After the workshop, Sexton experienced quick success with her poetry, with her poems accepted by The New Yorker, Harper's Magazine, and the Saturday Review.

She attended a poetry workshop with Sylvia Plath, taught by Robert Lowell. Later, Sexton herself taught workshops at Boston College, Oberlin College, and Colgate University. Anne Sexton is the modern model of the confessional poet, one perhaps begun by the publication of Heart's Needle, by W.D. Snodgrass.

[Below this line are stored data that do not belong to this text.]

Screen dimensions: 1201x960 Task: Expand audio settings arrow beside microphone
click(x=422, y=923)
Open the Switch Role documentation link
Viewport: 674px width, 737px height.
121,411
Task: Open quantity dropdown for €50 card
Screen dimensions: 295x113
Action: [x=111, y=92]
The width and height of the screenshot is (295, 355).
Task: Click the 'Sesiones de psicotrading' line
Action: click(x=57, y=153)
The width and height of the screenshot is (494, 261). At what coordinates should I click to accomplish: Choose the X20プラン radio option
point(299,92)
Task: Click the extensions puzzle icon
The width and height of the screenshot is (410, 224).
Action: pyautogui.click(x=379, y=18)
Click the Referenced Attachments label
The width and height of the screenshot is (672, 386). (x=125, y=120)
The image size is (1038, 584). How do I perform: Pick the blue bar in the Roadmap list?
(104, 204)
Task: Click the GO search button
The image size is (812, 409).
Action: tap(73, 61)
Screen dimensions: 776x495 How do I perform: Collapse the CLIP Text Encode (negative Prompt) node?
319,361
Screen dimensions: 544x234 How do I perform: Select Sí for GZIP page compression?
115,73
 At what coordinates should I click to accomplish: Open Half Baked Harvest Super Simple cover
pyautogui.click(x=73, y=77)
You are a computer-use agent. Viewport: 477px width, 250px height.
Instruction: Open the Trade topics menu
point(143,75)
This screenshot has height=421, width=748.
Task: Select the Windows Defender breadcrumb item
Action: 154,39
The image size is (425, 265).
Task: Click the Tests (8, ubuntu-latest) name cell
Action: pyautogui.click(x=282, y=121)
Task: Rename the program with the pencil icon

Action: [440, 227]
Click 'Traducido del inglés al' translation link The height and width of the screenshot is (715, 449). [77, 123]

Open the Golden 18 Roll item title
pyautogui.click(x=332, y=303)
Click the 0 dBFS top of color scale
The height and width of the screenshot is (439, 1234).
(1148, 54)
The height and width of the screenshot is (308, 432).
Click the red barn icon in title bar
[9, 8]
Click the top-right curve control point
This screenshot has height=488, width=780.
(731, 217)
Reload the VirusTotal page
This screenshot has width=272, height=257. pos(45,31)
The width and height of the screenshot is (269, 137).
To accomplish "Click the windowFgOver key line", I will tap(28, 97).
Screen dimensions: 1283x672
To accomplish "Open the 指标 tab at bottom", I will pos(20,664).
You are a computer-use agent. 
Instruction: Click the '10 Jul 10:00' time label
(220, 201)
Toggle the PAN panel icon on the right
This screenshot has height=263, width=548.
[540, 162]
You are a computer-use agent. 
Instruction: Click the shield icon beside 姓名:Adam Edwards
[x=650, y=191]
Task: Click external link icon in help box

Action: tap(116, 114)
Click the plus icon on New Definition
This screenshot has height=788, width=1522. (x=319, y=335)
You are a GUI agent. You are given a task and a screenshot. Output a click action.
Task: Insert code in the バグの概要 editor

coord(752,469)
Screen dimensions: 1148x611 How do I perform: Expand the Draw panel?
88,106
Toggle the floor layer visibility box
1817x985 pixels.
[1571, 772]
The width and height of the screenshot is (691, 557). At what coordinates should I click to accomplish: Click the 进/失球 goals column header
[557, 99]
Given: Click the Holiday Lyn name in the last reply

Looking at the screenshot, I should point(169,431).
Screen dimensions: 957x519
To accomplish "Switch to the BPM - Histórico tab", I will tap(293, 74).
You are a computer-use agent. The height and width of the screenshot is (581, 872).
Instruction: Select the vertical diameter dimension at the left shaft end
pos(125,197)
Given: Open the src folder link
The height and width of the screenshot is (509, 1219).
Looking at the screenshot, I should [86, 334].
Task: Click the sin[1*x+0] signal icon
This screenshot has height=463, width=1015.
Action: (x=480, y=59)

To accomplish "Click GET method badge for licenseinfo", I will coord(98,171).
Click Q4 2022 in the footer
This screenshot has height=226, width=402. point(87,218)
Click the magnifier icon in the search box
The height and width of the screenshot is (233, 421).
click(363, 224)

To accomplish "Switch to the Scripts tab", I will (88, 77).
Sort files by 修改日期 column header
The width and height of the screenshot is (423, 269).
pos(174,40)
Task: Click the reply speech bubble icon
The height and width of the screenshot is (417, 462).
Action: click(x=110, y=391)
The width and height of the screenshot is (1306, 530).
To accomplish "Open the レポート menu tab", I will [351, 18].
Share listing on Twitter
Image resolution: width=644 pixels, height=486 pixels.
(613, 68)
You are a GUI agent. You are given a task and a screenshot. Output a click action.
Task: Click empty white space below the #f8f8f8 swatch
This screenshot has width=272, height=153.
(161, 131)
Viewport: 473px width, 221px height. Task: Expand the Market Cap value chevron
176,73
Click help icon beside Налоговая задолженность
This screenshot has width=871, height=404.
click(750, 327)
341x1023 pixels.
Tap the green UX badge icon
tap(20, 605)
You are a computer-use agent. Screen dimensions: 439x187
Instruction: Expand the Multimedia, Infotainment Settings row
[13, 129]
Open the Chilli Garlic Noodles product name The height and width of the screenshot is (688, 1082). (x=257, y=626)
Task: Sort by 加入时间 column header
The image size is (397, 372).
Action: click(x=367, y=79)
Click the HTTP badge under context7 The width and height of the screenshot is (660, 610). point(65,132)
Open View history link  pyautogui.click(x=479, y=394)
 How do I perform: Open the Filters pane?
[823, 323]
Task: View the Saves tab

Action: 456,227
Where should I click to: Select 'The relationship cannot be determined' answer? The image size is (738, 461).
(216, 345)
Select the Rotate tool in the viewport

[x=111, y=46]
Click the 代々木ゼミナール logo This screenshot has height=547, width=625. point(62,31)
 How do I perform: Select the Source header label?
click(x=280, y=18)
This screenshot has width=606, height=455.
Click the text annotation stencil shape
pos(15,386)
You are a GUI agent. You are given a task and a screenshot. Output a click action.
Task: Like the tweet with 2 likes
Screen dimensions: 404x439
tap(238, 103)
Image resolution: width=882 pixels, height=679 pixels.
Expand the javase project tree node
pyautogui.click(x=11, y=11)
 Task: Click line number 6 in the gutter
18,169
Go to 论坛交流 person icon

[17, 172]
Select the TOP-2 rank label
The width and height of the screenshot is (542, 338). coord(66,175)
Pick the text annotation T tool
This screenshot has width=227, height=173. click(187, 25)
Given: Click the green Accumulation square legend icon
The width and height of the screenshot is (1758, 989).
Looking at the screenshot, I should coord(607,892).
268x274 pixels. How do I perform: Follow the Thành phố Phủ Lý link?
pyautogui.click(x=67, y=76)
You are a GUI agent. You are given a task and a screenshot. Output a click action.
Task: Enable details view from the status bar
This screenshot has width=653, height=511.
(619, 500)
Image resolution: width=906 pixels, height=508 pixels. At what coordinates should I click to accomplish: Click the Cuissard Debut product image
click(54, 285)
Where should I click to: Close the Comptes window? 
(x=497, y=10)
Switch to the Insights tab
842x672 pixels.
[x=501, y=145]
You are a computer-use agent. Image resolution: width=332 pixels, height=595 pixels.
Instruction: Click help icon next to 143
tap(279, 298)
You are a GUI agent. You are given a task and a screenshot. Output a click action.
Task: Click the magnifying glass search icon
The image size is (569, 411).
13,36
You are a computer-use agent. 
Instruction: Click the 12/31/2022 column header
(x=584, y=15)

In this sense, Sexton helped open the door not only for female poets, but for female issues; Sexton wrote about menstruation, abortion, masturbation, and adultery before such issues were even topics for casual discussion, helping redefine the boundaries of poetry.

Anne Sexton was a stunningly beautiful woman, who, for a brief period had modeled for Boston's Hart Agency. Indeed, with James Dickey, Anne Sexton was one of the poetry celebrities during this time, famous across the United States.

The title for her eighth collection of poetry, The Awful Rowing Toward God, came from her meeting with a Roman Catholic priest who, although he refused to administer the last rites, did tell her: "God is in your typewriter," which gave the poet the desire and willpower to continue living and writing for some more time.

In 1967, she won the Pulitzer Prize for her collection, Live or Die.

She committed suicide in 1974, after winning the admiration of Robert Lowell, close friend Maxine Kumin, James Dickey, Joyce Carol Oates, and Sylvia Plath, among others. She is buried at Forest Hills Cemetery & Crematory in Jamaica Plain, Boston, Massachusetts.

British musician Peter Gabriel wrote a song, Mercy Street, dedicated to Anne Sexton in 1986.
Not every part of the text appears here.